There was a sleeper issue in last night's State of the Union. As expected, President Obama spoke of the need to confront our competitiveness challenges through greater investment in innovation (aka R&D), education and infrastructure. But the sleeper proposal was this: government reorganization. And not just reorganization in general, but reorganization tied to increasing American competitiveness. Here is what the President said:
We live and do business in the Information Age, but the last major reorganization of the government happened in the age of black-and-white TV. There are 12 different agencies that deal with exports. There are at least five different agencies that deal with housing policy. Then there's my favorite example: The Interior Department is in charge of salmon while they're in fresh water, but the Commerce Department handles them when they're in saltwater. (Laughter.) I hear it gets even more complicated once they're smoked. (Laughter and applause.) [Biggest laugh line of the night.]

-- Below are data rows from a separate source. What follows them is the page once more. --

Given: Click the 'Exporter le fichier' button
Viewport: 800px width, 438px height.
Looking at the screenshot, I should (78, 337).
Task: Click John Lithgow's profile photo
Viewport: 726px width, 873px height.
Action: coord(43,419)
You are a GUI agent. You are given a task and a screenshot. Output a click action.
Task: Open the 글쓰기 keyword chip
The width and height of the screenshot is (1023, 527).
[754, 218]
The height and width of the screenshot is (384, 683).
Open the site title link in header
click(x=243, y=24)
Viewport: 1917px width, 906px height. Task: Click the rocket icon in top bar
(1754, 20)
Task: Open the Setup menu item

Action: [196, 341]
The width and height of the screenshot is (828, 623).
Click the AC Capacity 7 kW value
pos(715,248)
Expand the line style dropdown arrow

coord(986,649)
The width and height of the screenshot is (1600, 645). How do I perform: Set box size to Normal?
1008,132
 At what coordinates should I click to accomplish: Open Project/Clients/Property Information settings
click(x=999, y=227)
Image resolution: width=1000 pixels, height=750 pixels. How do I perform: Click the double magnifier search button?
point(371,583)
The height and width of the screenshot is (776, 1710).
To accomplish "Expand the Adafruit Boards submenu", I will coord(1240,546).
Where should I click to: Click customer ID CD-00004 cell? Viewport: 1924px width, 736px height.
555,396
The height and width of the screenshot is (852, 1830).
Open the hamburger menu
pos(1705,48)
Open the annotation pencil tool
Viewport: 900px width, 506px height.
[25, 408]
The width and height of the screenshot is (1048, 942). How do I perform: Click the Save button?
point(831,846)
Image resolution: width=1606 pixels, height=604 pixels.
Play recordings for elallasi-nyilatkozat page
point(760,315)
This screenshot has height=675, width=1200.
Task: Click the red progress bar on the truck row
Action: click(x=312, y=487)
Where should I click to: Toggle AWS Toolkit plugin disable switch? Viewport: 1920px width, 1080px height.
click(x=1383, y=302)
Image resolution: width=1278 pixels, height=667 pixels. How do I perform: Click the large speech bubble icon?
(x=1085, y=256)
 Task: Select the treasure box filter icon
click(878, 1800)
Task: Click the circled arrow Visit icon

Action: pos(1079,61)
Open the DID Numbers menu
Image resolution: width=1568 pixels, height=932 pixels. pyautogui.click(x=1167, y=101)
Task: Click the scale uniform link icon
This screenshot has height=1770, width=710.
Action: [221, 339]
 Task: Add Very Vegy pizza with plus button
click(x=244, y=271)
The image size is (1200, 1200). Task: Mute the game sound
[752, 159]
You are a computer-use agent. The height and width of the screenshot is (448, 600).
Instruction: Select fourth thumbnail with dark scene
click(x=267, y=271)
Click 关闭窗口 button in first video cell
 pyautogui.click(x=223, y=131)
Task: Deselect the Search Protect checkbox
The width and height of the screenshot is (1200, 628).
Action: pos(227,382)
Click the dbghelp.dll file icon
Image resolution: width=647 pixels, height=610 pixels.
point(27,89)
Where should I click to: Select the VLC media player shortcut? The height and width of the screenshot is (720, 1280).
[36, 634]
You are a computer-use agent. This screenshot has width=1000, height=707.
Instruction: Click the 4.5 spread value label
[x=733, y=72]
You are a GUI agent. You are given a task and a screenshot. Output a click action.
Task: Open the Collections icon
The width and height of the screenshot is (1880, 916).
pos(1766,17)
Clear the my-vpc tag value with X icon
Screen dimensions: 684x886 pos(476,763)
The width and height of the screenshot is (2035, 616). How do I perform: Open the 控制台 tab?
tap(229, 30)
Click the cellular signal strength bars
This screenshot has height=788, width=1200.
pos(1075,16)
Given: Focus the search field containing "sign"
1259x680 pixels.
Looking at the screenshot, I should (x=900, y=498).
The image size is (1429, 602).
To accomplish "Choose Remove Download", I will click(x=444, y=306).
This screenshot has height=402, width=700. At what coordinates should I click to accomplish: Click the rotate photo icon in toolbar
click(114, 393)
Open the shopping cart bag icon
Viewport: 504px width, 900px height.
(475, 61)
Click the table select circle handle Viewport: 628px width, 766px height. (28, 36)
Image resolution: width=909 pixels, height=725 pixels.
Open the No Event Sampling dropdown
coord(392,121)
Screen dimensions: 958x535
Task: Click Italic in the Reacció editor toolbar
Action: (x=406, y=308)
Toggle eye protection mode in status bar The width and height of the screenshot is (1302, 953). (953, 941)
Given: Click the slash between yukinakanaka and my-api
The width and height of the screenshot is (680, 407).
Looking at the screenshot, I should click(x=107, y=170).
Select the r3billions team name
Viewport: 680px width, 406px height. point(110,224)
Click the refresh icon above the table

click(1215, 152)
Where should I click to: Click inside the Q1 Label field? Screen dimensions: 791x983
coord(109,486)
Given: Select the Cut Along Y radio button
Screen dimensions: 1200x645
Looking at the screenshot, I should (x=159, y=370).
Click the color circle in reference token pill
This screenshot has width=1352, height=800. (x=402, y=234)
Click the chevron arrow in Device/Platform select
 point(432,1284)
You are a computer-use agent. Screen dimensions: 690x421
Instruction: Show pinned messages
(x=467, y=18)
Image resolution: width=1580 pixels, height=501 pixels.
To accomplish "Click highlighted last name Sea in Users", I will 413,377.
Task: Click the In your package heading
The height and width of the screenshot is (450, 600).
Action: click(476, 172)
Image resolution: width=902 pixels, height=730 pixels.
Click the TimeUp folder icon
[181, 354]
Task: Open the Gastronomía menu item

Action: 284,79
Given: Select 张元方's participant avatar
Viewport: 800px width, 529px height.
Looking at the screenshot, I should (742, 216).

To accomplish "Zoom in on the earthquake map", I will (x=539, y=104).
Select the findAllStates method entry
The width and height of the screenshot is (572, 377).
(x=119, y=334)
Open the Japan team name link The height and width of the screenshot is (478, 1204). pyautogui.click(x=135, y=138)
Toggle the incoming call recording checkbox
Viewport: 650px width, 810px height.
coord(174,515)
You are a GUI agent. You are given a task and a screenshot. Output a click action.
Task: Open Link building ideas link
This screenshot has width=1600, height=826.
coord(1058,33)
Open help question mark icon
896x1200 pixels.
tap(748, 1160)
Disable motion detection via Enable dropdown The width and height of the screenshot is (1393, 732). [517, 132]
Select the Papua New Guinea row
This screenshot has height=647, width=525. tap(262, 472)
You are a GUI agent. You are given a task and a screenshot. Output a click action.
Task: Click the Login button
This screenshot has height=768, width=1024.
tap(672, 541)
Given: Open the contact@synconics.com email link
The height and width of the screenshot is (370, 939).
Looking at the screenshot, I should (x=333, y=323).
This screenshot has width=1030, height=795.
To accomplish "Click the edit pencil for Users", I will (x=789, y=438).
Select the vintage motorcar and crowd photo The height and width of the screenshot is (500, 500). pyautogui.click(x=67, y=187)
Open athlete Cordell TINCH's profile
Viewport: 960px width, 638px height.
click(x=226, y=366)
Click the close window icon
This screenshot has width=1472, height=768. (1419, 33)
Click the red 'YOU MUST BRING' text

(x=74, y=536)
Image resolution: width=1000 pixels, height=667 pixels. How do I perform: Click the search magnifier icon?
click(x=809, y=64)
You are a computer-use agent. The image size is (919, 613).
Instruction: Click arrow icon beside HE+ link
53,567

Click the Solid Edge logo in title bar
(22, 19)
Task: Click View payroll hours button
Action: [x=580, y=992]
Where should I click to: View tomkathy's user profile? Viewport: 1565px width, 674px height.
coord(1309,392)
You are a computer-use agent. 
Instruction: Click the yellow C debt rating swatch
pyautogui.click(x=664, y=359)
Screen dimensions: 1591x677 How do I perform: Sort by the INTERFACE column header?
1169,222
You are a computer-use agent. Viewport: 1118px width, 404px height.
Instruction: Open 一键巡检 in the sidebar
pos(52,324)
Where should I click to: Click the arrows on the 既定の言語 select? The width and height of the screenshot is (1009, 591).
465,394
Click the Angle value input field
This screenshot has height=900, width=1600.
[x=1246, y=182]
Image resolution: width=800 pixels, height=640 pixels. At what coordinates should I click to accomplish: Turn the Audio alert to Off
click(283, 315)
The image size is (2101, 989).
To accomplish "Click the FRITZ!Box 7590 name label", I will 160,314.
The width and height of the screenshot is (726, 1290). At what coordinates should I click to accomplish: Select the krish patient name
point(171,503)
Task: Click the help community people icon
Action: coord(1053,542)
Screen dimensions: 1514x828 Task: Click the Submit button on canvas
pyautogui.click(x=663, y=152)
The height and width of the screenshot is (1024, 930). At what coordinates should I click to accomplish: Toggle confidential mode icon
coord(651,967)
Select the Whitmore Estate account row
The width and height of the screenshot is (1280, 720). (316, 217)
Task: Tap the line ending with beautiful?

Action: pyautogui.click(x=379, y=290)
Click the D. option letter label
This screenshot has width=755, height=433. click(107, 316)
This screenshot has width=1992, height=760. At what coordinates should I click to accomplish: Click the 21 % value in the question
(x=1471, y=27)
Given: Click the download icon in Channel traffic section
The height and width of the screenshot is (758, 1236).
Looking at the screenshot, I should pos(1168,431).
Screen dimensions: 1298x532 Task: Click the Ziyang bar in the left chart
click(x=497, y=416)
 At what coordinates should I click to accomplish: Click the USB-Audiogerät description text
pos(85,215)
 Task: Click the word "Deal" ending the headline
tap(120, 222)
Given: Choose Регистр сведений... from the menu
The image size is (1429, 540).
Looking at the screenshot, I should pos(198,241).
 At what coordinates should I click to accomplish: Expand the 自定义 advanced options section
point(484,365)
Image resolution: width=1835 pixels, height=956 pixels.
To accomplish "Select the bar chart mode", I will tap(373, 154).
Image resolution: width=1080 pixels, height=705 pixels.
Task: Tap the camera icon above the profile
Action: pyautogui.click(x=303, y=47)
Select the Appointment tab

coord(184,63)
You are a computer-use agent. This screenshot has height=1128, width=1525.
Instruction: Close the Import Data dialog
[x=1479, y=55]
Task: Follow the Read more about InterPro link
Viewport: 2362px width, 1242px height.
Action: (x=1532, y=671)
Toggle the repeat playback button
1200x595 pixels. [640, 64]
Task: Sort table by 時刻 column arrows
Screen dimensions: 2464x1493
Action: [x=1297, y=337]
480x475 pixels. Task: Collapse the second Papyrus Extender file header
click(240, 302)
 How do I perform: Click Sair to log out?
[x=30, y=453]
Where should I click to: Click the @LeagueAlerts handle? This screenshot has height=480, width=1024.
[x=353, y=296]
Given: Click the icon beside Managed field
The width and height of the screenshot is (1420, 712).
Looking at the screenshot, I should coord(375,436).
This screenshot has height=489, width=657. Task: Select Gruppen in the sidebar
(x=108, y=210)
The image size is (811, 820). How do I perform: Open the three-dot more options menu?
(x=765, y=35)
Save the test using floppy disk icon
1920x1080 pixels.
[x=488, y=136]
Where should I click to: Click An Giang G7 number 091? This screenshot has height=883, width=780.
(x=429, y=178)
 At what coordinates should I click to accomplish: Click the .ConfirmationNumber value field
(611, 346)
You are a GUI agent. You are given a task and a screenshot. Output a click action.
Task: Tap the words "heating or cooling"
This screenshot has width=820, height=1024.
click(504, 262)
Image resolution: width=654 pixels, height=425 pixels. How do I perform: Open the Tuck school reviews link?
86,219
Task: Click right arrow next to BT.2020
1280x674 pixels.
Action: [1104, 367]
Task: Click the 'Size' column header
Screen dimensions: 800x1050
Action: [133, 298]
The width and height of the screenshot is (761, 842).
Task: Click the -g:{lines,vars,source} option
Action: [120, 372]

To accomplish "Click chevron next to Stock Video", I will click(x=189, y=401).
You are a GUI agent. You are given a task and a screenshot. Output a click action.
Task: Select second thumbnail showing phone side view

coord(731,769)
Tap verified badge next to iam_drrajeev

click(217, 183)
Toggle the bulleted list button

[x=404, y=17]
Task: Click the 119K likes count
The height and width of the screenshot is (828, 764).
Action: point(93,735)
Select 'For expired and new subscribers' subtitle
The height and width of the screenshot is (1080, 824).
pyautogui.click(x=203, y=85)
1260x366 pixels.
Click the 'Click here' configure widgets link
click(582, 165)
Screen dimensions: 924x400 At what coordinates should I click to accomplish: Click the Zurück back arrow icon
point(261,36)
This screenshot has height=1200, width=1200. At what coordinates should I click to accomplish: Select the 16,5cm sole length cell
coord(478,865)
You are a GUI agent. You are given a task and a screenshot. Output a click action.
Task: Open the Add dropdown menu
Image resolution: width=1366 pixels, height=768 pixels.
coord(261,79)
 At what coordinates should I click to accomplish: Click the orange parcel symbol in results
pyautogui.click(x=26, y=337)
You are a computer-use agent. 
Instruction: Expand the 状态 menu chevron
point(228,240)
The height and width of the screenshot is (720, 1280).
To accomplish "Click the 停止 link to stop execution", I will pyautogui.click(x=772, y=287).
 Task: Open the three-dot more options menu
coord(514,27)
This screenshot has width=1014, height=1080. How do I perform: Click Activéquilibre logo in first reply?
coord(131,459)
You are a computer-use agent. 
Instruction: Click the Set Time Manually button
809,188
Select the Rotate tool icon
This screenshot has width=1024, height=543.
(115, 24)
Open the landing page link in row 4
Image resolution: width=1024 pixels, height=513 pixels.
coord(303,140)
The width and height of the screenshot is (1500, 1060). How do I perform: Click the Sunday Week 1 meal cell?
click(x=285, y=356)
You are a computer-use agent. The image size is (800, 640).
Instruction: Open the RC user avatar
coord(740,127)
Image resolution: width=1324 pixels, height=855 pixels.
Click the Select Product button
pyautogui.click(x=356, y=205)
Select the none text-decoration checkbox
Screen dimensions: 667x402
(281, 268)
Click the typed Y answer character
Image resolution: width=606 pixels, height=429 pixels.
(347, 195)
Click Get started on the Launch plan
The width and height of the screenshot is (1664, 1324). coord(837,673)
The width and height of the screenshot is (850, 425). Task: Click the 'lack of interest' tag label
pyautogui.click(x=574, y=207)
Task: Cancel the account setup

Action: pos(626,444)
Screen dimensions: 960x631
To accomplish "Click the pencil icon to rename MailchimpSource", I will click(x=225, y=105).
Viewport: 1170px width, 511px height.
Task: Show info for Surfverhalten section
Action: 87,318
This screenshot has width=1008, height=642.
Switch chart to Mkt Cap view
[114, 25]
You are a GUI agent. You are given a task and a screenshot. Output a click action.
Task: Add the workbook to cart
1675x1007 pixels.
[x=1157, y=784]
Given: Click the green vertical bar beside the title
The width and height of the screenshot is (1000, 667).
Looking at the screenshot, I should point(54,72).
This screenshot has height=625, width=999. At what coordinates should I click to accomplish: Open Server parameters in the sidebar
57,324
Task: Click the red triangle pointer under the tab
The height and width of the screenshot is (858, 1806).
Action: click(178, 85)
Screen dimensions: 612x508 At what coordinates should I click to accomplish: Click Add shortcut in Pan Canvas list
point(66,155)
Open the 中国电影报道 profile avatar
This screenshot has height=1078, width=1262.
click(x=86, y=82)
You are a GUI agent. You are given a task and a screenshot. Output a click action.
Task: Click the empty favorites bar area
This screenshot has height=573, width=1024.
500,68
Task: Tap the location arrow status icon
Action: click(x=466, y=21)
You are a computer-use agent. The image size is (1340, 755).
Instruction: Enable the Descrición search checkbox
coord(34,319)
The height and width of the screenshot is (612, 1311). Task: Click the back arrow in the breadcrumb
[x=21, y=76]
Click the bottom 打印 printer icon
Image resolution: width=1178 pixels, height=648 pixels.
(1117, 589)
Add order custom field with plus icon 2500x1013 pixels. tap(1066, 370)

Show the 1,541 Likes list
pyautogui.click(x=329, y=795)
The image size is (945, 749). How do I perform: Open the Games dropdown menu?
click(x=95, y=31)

Now, we've made great strides over the last two years in using technology and getting rid of waste. Veterans can now download their electronic medical records with a click of the mouse. We're selling acres of federal office space that hasn't been used in years, and we'll cut through red tape to get rid of more. But we need to think bigger. In the coming months, my administration will develop a proposal to merge, consolidate, and reorganize the federal government in a way that best serves the goal of a more competitive America. I will submit that proposal to Congress for a vote -- and we will push to get it passed. (Applause.) [Emphasis added.]
Government reorganization for competitiveness can mean only one thing: redoing the Commerce Department. Granted, there are other changes as well. For example, the Center for American Progress has recommended a number of internal coordinating mechanisms, including a Quadrennial Competitiveness Assessment (see earlier posting). But the big idea is turning Commerce into a Department of Industry and Trade.
As a scarred veteran of the last attempt to reorganize Commerce during the 1980's, I can attest that such a action will not be easy. There are many permutation to the new structure -- although some are better than others. There is no way to completely pull all the competitiveness related programs into one Department (e.g. should worker training programs be in Labor or Education). And there is a lot of vested interests in keeping the familiar structures in place.
Then there will be push from the GOP to not re-organize departments, but eliminate them.
So, I look forward the President's proposal. And to the debate that will follow. That debate will be set deeply in the context of the debate over spending and investment -- as reorganization is a way of answering the critic of "wasteful duplication."
With the budget and re-organization issues linked at the hip, this sleeper issue could well turn out to be the big issue of the year.